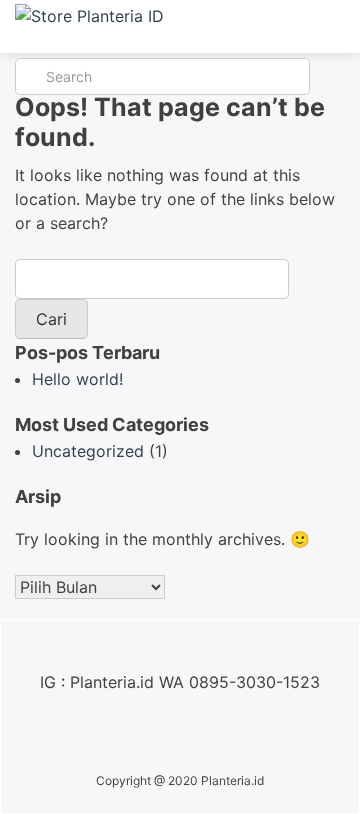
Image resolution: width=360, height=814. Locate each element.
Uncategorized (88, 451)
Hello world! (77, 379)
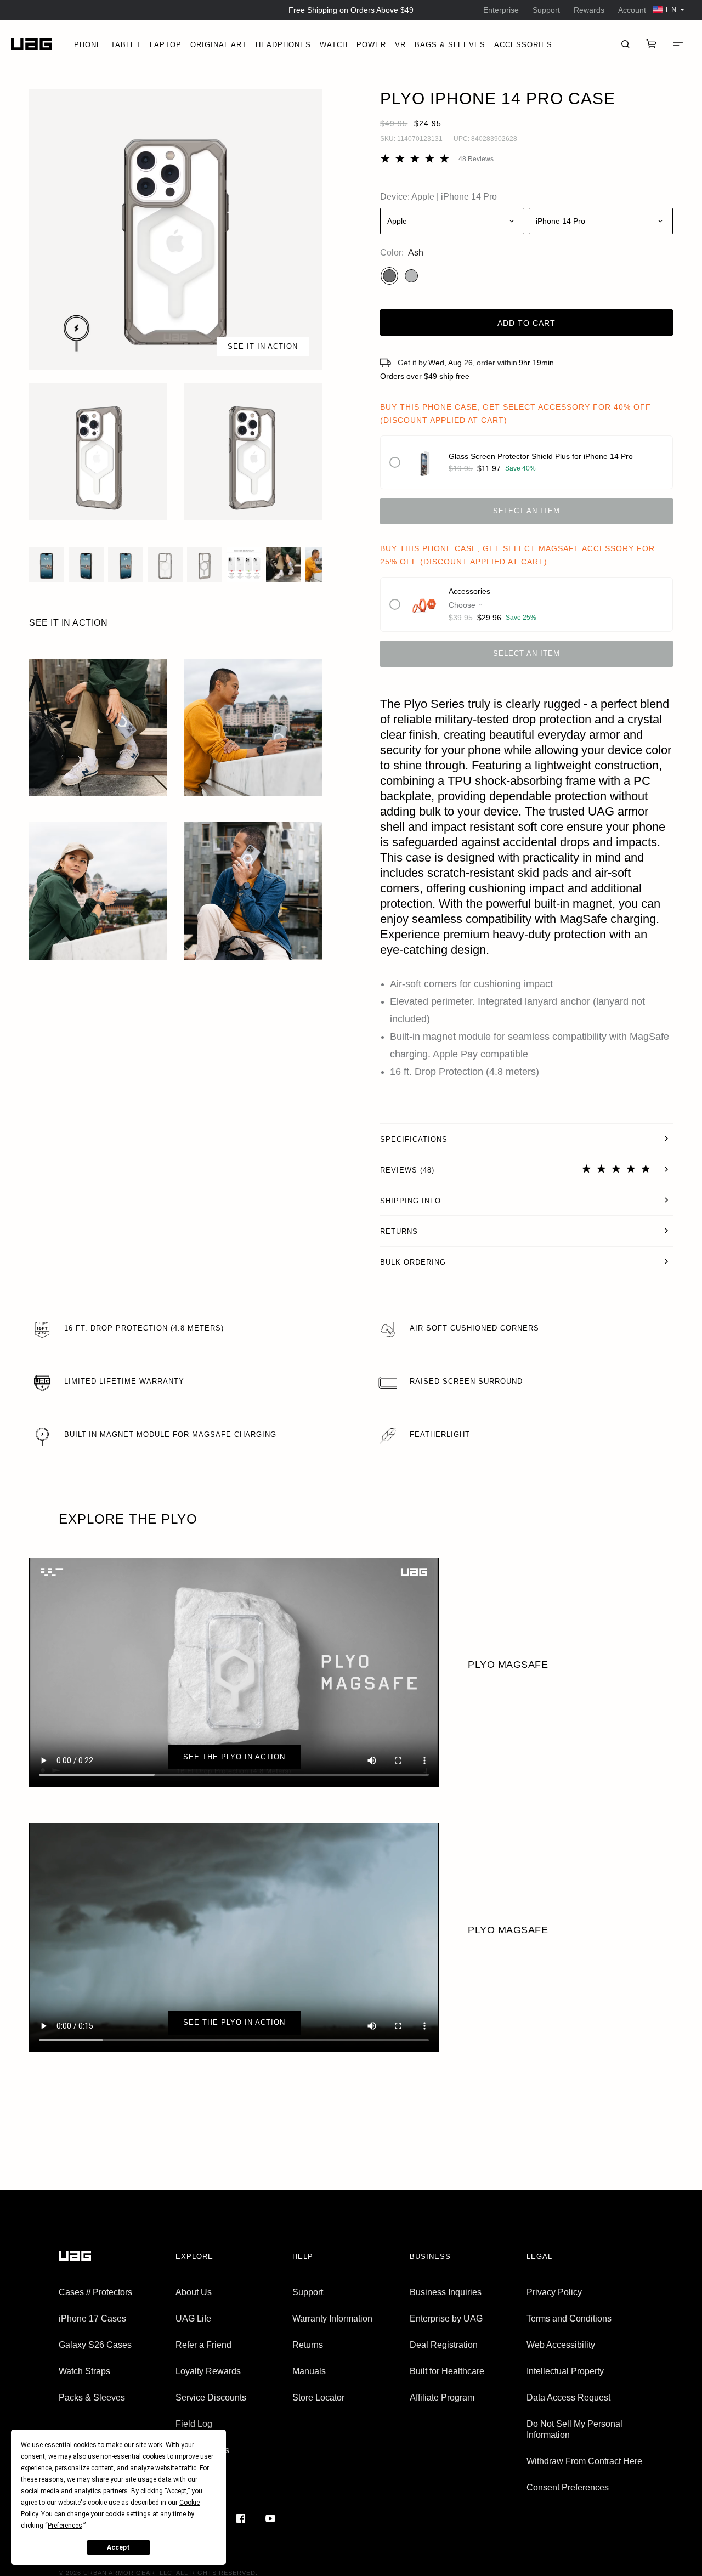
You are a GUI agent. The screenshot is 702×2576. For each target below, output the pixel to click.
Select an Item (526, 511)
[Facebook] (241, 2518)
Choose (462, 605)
::::::
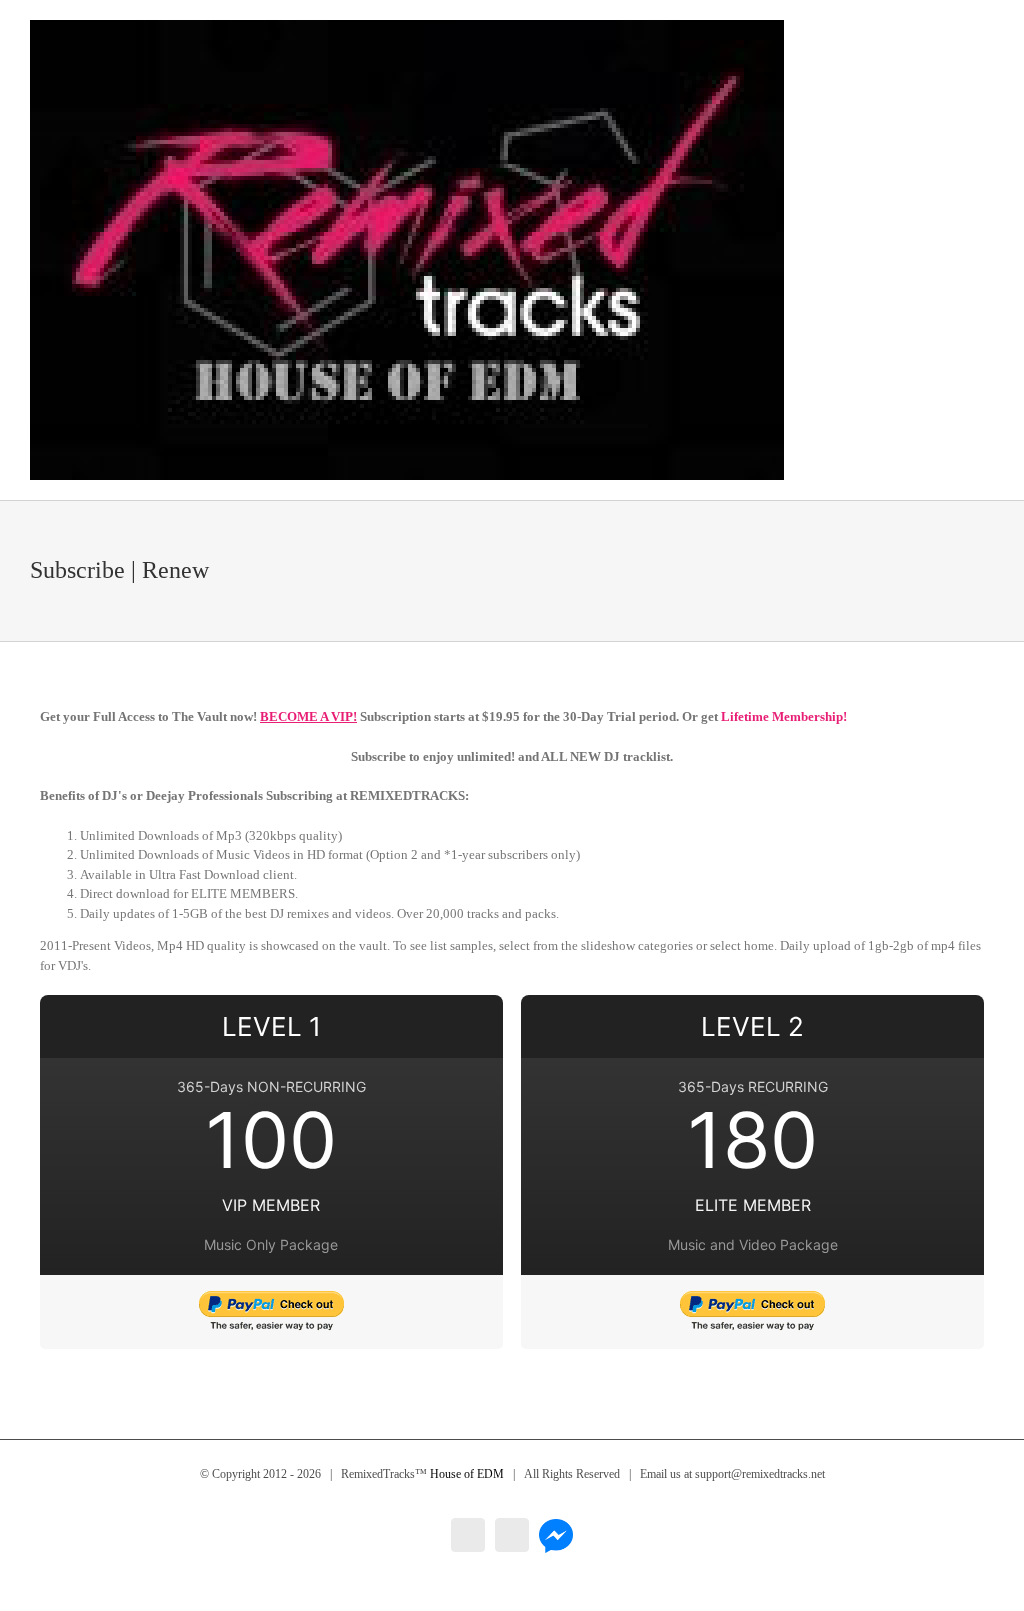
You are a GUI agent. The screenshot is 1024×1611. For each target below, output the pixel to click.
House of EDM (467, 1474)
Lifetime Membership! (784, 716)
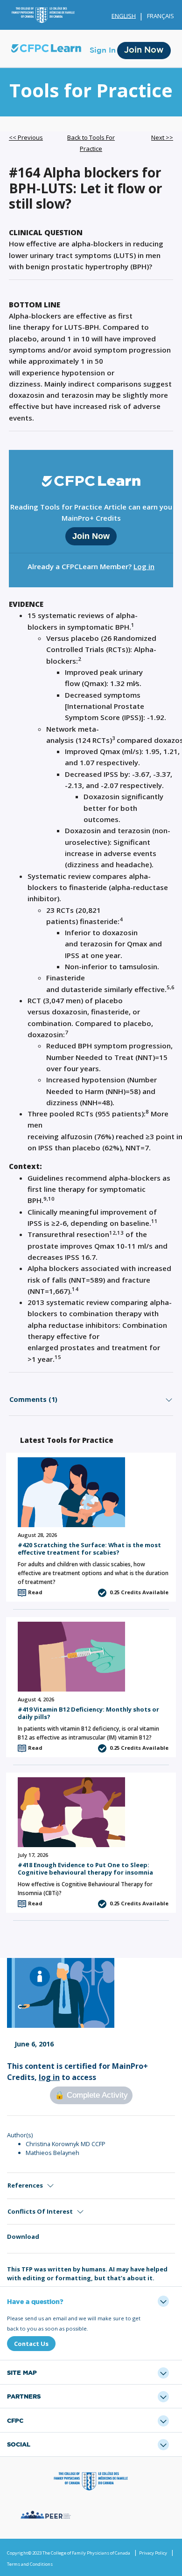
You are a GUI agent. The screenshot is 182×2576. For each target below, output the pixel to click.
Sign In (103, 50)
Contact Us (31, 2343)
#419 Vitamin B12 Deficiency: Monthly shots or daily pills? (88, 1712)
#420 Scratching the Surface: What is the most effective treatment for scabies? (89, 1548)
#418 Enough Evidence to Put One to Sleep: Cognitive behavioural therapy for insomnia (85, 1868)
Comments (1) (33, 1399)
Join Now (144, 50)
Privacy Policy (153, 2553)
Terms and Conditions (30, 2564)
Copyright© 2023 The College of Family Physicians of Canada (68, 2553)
::::::
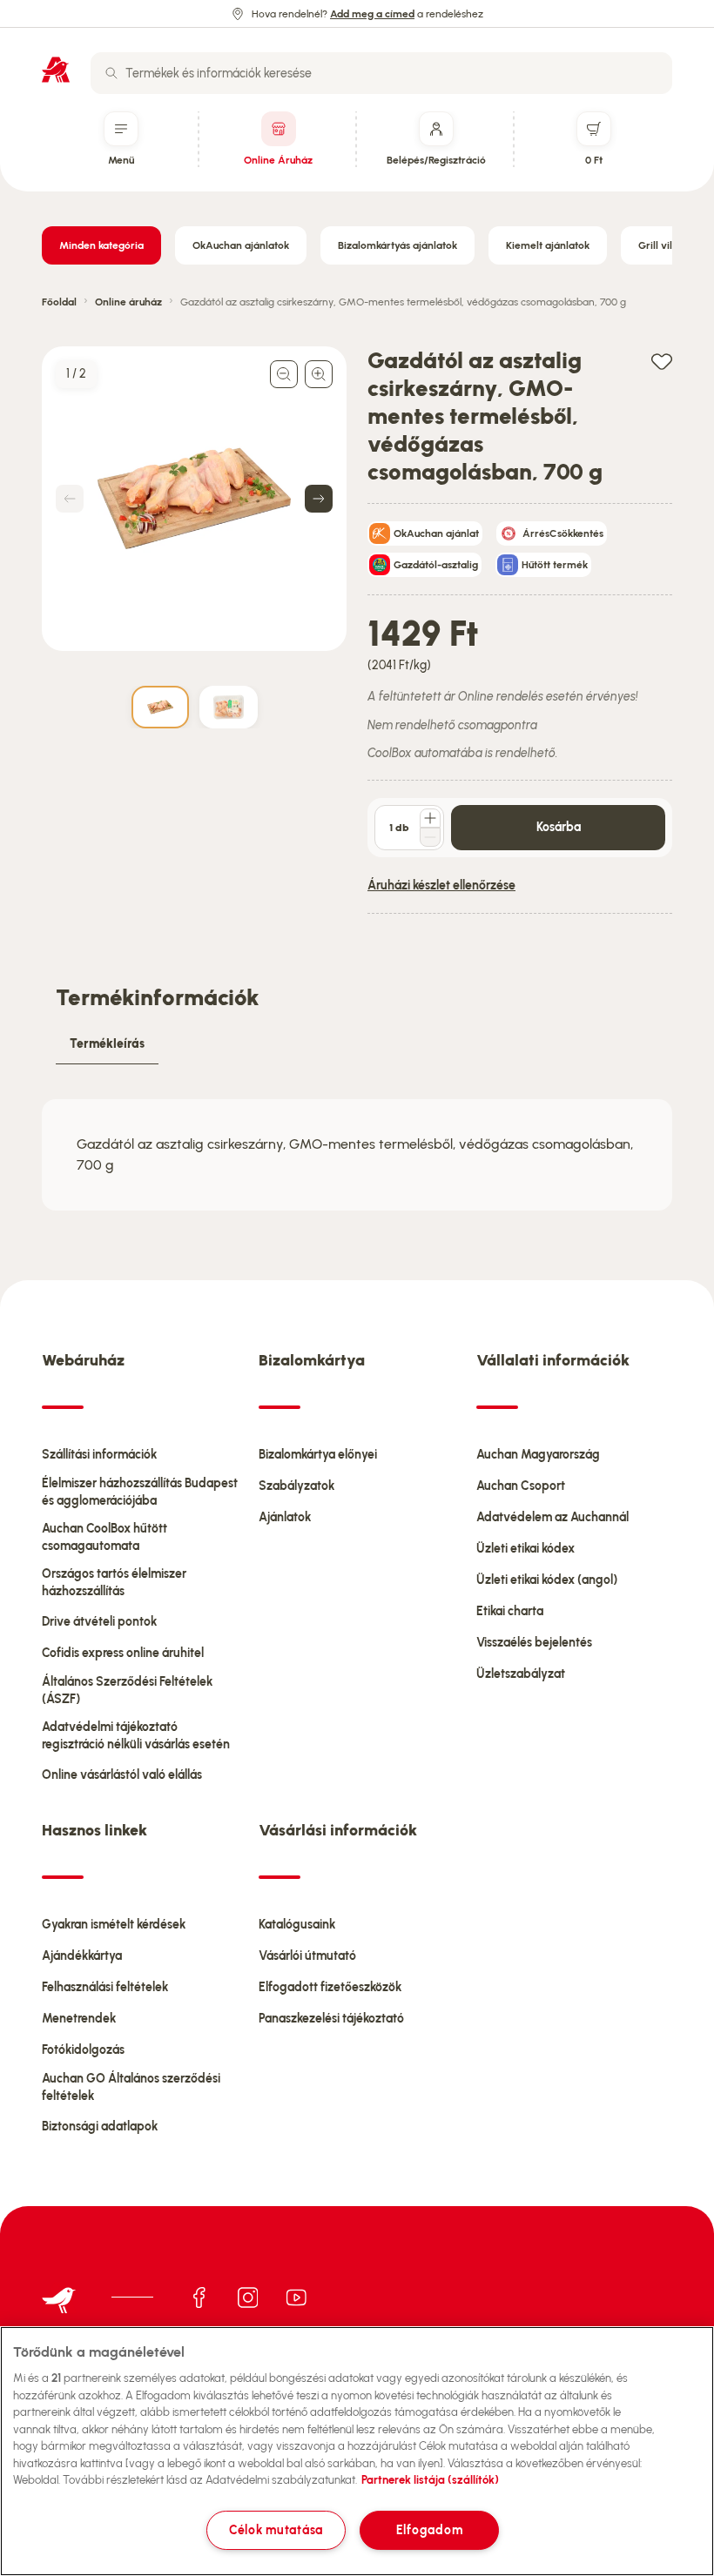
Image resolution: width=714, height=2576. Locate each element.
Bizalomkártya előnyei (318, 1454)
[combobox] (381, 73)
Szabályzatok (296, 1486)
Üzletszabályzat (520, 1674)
::::::
◆ WHAT YOU WILL DO
Once you have found every line above holding the word "output", copy those lines.

◆ RESULT FOR THIS TASK
You are a GUI agent. The screenshot is 702×2576. For each target below, output the pixel to click.
You are a GUI agent. The screenshot is 1024×1611. For each target below, output the pixel to click.
You are a GUI agent. The screenshot is 182×2576. For each target below, output the pixel to click.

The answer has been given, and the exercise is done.